What is the minimum kinetic energy of a proton in a medium-sized nucleus having a diameter of 8.0 \times 10^{-15} m?

Strategy We will use the uncertainty principle just as we did in Example 5.10, where we found the minimum kinetic energy for an electron in a nucleus. We use the uncertainty principle to find the uncertainty Δp and then use this value to determine the minimum kinetic energy.

Step-by-Step

Verified Solution

We start with the uncertainty principle involving momentum.

 

\begin{aligned}\Delta p \Delta x & \geq \frac{\hbar}{2} \\\Delta p & \geq \frac{\hbar}{2 \Delta x}=\frac{6.58 \times 10^{-16} eV \cdot s }{2\left(8.0 \times 10^{-15} m \right)} \\\Delta p & \geq 0.041 eV \cdot s / m\end{aligned}

 

The momentum p must be at least as large as Δp. Hence p_{\min }=\Delta p \text {, and we have for } p_{\min } c:

 

p_{\min } c=(0.041 eV \cdot s / m )\left(3.0 \times 10^{8} m / s \right)=12 MeV

 

Because 12 MeV is only about 1% of the proton’s rest energy (938 MeV, see inside front cover), we can treat the problem nonrelativistically.

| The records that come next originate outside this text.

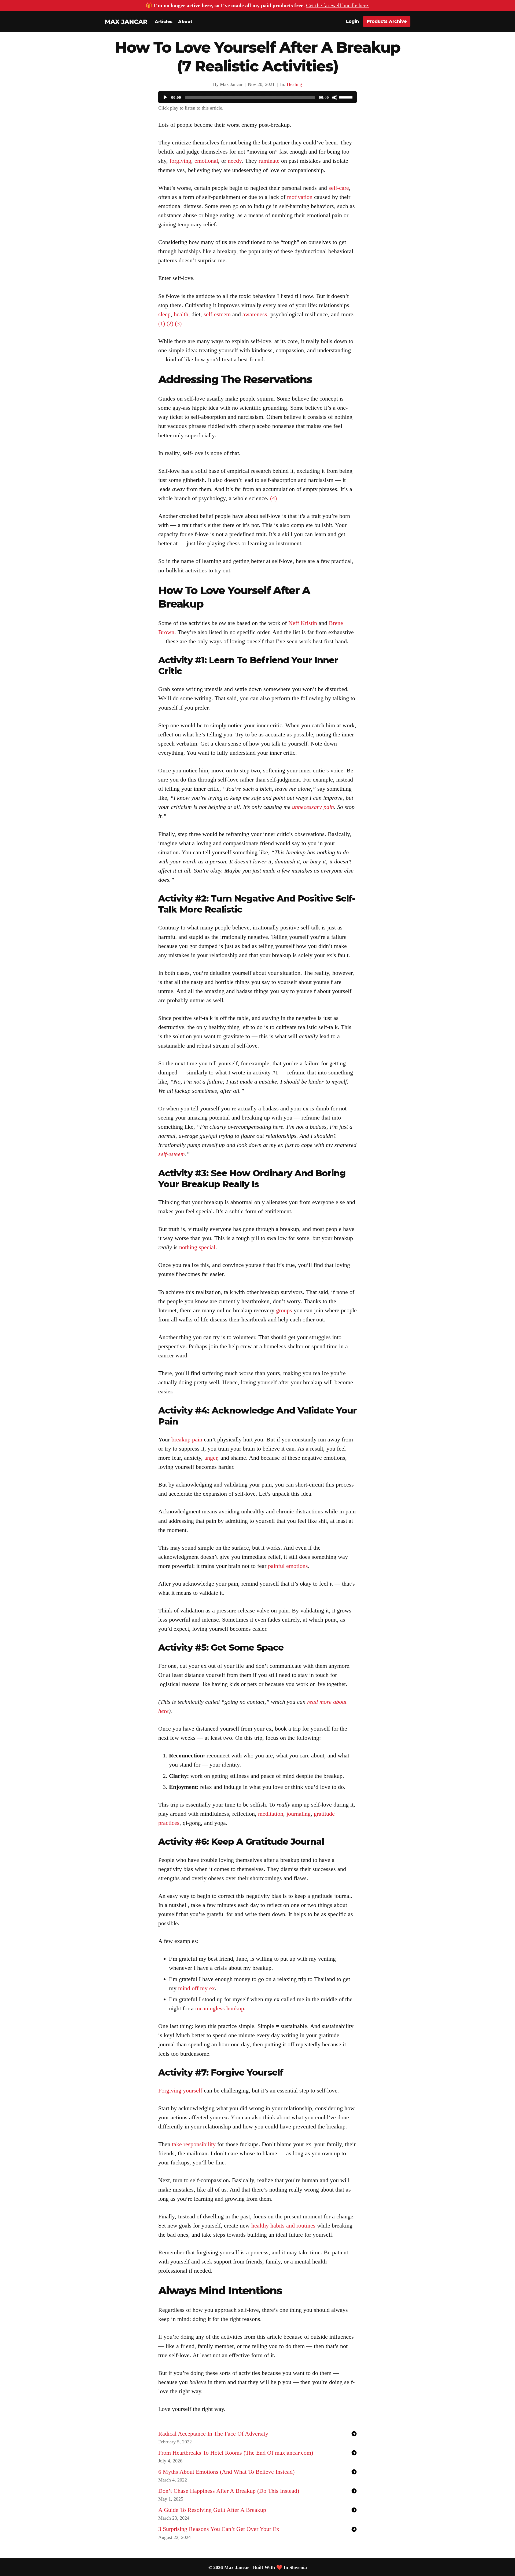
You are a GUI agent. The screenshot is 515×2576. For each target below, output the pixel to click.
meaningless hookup (219, 2008)
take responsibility (194, 2144)
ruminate (269, 160)
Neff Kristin (302, 623)
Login (352, 21)
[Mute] (334, 97)
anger (210, 1457)
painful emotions (288, 1566)
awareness (254, 314)
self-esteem (217, 314)
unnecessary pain (313, 807)
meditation (270, 1813)
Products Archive (387, 21)
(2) (170, 323)
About (185, 21)
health (181, 314)
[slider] (346, 97)
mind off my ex (196, 1988)
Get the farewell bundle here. (337, 5)
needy (235, 160)
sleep (164, 314)
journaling (298, 1813)
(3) (178, 323)
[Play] (165, 97)
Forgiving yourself (180, 2090)
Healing (294, 84)
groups (284, 1310)
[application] (257, 97)
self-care (339, 187)
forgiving (180, 160)
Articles (163, 21)
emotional (206, 160)
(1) (161, 323)
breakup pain (186, 1439)
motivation (299, 197)
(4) (273, 498)
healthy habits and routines (283, 2225)
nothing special (197, 1247)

The kinetic energy of a proton in this nucleus must be at least as large as

 

K=\frac{\left(p_{\min }\right)^{2}}{2 m}=\frac{\left(p_{\min } c\right)^{2}}{2 m c^{2}}=\frac{(12 MeV )^{2}}{2(938 MeV )}=0.08 MeV

 

which is an entirely reasonable experimental value. The result for a neutron would be similar.